A comprehensive platform for ML dataset management and code generation with Hugging Face integration.

## Features

- **Dataset Management**: Upload, explore, and manage machine learning datasets
- **Data Visualization**: Visualize dataset statistics and distributions
- **Code Generation**: Fine-tune models for code generation tasks
- **Code Quality Tools**: Improve code quality with integrated formatters, linters, and type checkers

## Technology Stack

- **Frontend**: Streamlit
- **Backend**: Python
- **Database**: SQLite (via SQLAlchemy)
- **ML Integration**: Hugging Face Transformers, Datasets
- **Visualization**: Plotly, Matplotlib

## Project Structure

```
.
├── app.py                     # Main application entry point
├── components/                # UI components
│   ├── code_quality.py        # Code quality tools
│   ├── dataset_preview.py     # Dataset preview component
│   ├── dataset_statistics.py  # Dataset statistics component
│   ├── dataset_uploader.py    # Dataset upload component
│   ├── dataset_validation.py  # Dataset validation component
│   ├── dataset_visualization.py # Dataset visualization component
│   └── fine_tuning/           # Fine-tuning components
│       ├── finetune_ui.py     # Fine-tuning UI
│       └── model_interface.py # Model interface
├── database/                  # Database configuration
│   ├── models.py              # Database models
│   └── operations.py          # Database operations
├── utils/                     # Utility functions
│   ├── dataset_utils.py       # Dataset utilities
│   ├── huggingface_integration.py # Hugging Face integration
│   └── smolagents_integration.py # SmolaAgents integration
└── assets/                    # Static assets
```

## Deployment

This application is designed to be deployed as a Hugging Face Space.

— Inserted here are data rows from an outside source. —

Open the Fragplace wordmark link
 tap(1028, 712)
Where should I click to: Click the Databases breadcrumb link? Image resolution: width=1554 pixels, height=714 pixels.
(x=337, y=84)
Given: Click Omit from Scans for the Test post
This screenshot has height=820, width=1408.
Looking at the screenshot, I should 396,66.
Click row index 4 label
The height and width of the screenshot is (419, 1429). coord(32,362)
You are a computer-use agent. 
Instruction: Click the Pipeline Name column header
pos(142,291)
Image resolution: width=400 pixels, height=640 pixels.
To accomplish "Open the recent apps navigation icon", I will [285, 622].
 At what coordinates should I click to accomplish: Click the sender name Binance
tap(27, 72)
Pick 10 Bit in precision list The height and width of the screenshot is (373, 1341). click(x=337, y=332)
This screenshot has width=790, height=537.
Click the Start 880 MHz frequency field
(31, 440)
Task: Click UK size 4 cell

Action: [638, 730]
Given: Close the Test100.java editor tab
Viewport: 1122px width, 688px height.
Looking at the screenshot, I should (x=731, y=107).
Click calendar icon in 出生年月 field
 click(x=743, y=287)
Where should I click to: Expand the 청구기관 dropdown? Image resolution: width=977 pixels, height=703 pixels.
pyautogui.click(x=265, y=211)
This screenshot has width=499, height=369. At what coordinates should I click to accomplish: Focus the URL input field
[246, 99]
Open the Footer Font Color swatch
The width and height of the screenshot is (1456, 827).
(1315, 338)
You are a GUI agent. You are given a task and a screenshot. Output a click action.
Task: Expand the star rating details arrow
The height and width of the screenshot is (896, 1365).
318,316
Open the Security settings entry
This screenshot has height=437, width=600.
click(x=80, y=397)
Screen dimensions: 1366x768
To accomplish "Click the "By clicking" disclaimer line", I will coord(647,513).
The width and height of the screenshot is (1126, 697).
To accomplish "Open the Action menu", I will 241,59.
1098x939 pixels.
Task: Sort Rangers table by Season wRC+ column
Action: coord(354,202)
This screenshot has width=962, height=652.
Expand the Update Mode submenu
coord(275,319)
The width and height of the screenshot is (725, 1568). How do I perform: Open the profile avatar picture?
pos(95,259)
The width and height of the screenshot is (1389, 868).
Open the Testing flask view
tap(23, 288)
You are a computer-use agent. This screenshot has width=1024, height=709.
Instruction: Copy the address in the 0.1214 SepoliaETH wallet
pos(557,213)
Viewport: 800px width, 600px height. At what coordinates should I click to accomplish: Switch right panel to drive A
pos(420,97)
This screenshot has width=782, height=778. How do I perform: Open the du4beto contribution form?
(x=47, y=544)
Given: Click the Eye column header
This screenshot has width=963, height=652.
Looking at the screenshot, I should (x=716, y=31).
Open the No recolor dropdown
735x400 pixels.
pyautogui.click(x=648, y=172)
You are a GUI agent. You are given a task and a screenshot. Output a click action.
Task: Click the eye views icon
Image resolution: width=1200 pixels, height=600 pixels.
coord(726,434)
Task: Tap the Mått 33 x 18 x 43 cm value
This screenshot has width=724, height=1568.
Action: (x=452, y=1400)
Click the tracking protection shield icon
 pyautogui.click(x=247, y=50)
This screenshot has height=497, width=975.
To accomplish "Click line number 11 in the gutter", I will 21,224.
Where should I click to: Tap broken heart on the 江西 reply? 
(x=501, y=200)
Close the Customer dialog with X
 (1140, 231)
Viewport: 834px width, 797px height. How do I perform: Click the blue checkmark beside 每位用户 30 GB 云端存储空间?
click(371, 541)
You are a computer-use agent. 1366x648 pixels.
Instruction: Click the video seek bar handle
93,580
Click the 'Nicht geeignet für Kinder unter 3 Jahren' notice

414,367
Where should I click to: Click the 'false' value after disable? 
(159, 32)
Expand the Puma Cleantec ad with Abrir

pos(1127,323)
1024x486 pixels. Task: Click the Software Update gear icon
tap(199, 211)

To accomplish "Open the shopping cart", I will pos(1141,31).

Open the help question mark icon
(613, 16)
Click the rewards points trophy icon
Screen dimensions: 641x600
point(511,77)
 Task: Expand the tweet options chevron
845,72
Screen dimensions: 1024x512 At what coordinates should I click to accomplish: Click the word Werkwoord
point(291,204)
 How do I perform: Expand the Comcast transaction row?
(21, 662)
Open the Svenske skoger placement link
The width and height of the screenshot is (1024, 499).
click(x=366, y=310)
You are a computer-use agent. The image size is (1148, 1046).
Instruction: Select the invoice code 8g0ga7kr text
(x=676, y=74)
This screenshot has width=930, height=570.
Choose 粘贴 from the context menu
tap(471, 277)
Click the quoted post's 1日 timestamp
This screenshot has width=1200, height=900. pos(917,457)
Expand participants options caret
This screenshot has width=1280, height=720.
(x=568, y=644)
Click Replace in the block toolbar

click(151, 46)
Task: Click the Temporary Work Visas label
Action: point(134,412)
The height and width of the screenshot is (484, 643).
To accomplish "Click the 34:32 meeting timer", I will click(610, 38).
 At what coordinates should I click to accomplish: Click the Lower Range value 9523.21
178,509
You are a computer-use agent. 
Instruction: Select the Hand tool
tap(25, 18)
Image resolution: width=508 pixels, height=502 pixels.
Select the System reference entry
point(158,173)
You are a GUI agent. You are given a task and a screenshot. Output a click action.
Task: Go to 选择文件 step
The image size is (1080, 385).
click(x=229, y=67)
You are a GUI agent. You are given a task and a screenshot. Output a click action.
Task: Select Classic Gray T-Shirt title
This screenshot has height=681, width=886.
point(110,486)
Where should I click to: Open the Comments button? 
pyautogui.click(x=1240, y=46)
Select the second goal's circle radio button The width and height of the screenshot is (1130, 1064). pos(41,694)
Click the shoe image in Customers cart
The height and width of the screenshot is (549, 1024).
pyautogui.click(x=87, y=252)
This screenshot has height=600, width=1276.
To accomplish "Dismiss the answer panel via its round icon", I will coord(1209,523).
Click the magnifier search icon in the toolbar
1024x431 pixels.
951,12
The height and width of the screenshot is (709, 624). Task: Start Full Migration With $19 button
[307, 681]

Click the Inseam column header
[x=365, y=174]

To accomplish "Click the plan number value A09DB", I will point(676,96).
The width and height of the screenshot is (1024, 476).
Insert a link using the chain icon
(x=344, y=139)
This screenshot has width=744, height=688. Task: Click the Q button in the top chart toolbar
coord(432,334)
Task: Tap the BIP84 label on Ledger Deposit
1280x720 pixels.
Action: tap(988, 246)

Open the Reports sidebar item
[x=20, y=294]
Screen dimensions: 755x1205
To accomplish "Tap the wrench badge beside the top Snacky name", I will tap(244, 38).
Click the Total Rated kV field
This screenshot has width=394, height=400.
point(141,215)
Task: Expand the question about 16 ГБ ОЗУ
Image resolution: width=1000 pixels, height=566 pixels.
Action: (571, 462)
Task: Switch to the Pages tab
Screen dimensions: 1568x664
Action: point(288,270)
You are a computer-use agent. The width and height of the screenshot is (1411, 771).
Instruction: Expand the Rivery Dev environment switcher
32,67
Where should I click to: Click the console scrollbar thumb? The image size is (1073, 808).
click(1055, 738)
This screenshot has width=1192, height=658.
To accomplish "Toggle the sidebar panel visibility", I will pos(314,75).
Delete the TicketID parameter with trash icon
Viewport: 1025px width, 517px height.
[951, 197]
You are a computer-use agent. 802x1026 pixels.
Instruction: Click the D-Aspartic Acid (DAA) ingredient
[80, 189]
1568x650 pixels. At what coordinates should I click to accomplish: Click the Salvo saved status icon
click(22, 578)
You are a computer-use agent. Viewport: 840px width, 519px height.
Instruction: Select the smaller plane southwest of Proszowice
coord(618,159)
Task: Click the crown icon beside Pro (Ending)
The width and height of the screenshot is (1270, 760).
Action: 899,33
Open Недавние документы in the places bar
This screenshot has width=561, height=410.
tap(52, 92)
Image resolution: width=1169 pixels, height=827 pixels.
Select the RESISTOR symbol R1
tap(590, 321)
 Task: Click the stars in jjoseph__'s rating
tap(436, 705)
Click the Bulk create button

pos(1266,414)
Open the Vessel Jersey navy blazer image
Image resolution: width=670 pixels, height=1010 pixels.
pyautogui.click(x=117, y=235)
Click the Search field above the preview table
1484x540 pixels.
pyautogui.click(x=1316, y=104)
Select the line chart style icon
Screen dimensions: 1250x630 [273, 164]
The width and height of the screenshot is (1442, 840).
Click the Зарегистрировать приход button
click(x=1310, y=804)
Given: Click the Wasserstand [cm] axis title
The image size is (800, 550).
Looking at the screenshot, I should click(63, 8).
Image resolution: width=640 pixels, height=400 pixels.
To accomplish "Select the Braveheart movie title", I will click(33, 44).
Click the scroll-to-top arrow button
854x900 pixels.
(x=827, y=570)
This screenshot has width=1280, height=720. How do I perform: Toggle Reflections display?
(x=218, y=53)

### Hugging Face Space Deployment

1. Fork this repository
2. Create a new Hugging Face Space
3. Connect the forked repository to your Space
4. The application will be deployed automatically

### Local Development

1. Clone the repository
2. Install dependencies:
   ```
   pip install streamlit pandas numpy plotly matplotlib scikit-learn SQLAlchemy huggingface-hub datasets transformers torch
   ```
3. Run the application:
   ```
   streamlit run app.py
   ```

## Configuration

- `.streamlit/config.toml`: Streamlit configuration
- `.streamlit/secrets.toml`: Secrets and API keys
- `huggingface-spacefile`: Hugging Face Space configuration

## API Keys

To use the Hugging Face integration features, add your Hugging Face API token to `.streamlit/secrets.toml`:

```toml
[huggingface]
hf_token = "HF_TOKEN"
```

## License

This project is licensed under the Apache-2.0 License - see the LICENSE file for details.